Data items

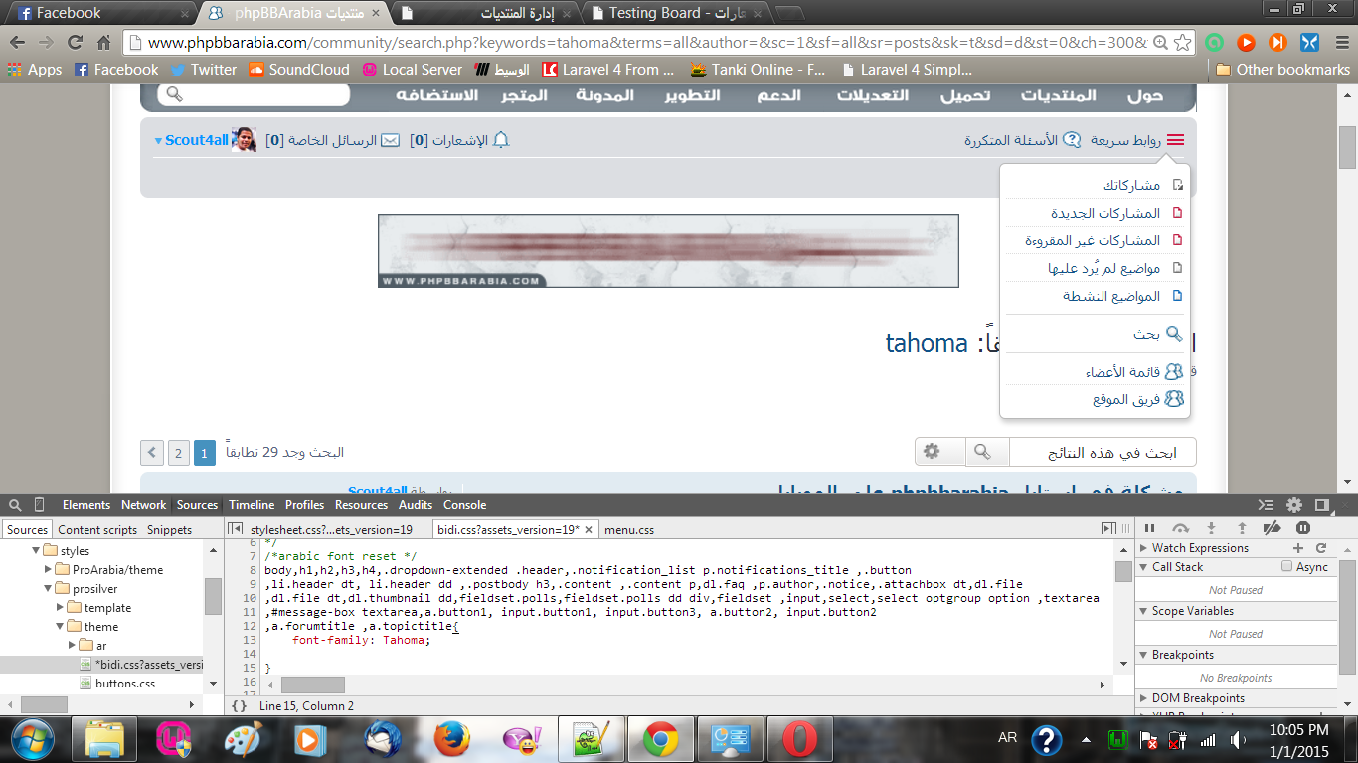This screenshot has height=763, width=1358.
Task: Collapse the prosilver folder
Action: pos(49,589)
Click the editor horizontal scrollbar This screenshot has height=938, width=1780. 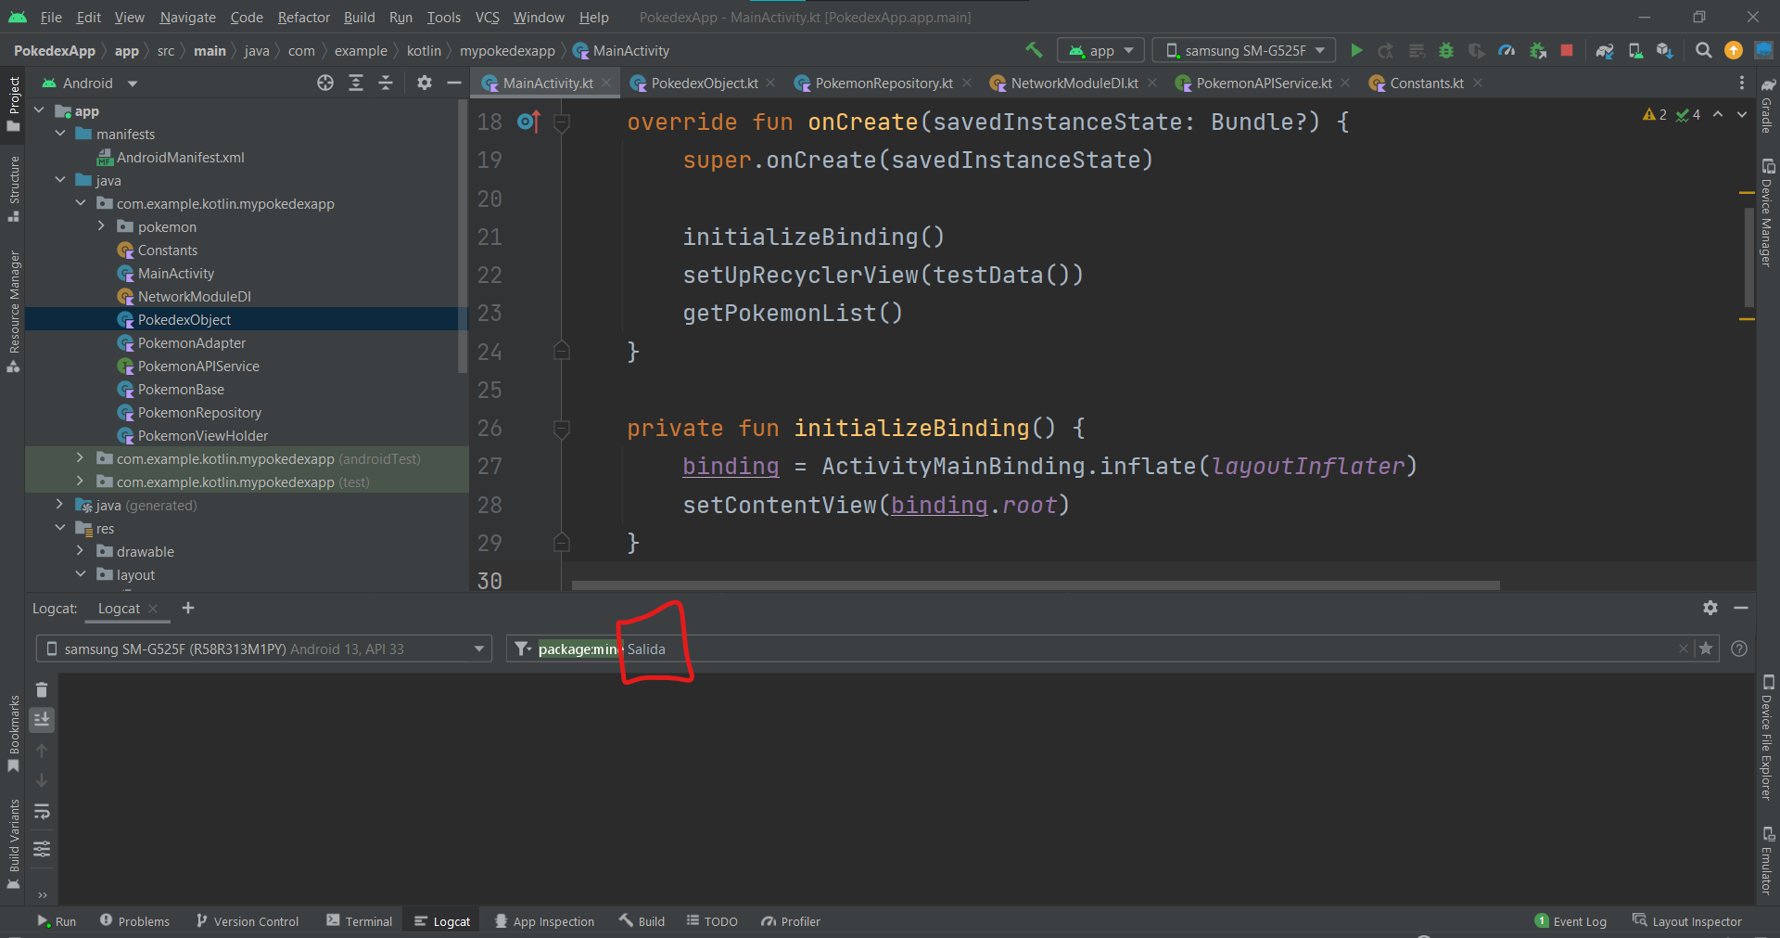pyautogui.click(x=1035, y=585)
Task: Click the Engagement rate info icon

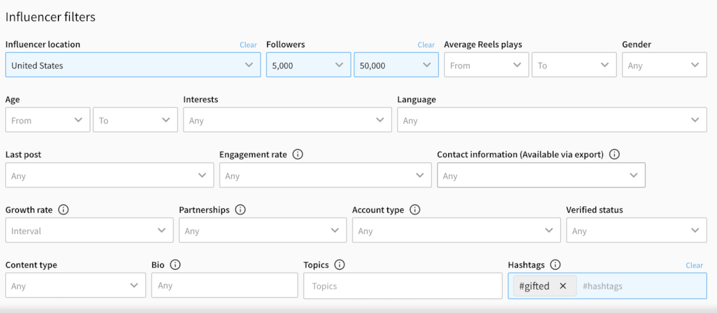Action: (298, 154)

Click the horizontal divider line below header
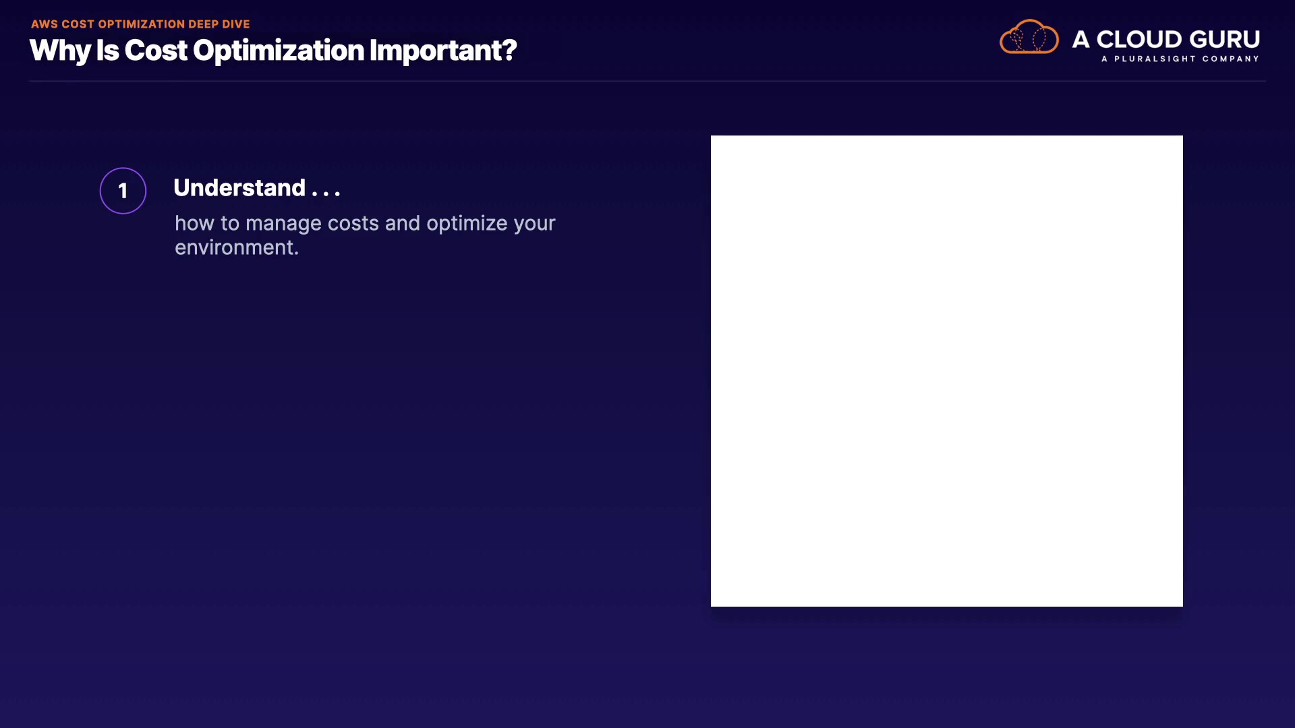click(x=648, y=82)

* * *

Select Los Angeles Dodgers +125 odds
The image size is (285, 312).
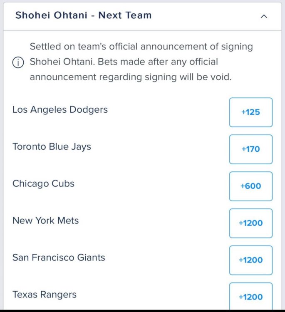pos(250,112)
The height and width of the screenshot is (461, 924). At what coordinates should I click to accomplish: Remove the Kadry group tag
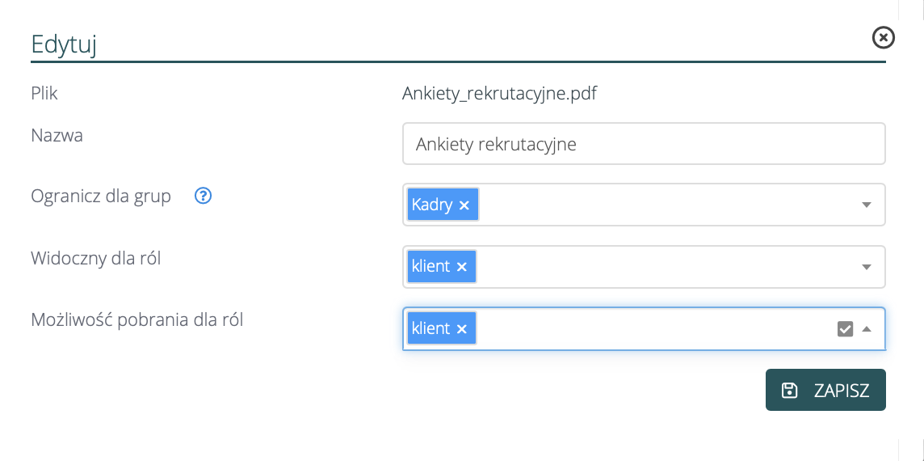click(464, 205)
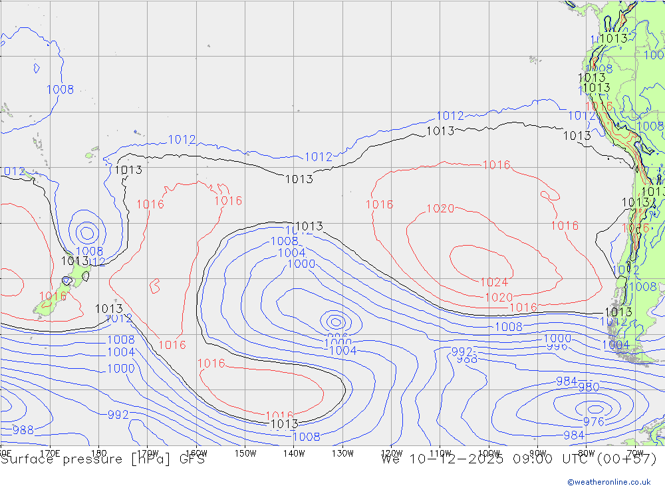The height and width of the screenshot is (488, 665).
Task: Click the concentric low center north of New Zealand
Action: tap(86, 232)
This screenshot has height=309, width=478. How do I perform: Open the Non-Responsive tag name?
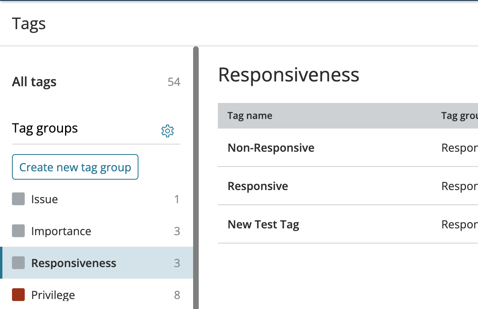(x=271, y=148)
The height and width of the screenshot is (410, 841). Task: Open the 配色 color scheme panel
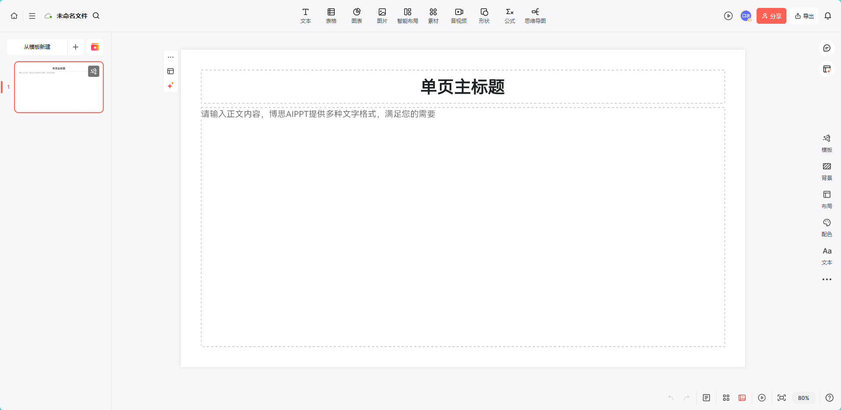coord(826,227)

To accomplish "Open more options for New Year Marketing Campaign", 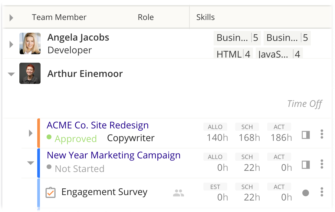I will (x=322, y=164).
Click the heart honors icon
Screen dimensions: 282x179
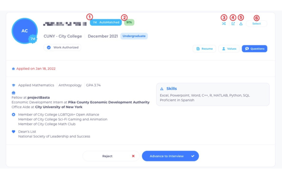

...

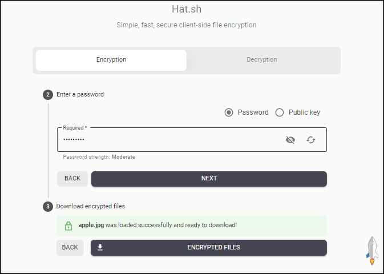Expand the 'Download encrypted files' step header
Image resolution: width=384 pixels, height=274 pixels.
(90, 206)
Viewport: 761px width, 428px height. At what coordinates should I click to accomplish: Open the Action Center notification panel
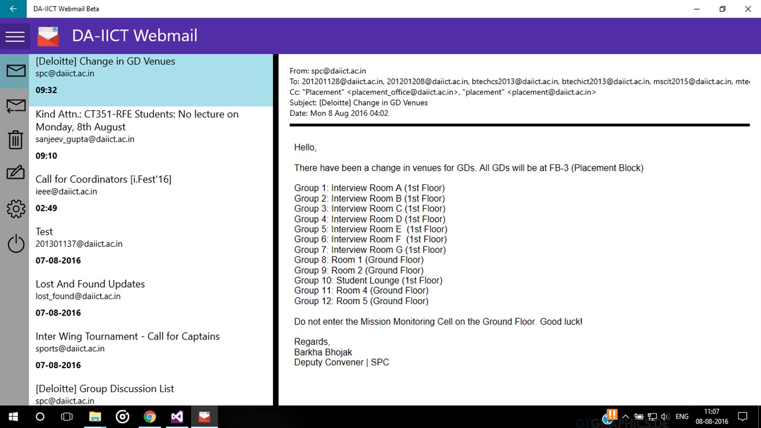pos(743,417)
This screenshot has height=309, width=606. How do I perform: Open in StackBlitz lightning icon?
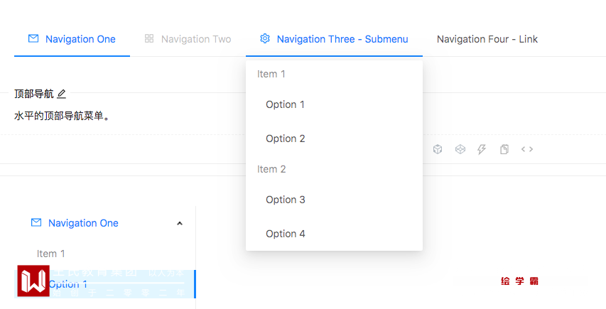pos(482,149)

Problem requirements
Nothing but the lines above from the one containing "Click the heart honors icon" through the one containing "Screen dimensions: 282x179" should appear in the answer, each repeated exactly.

Output for this task
Click the heart honors icon
Screen dimensions: 282x179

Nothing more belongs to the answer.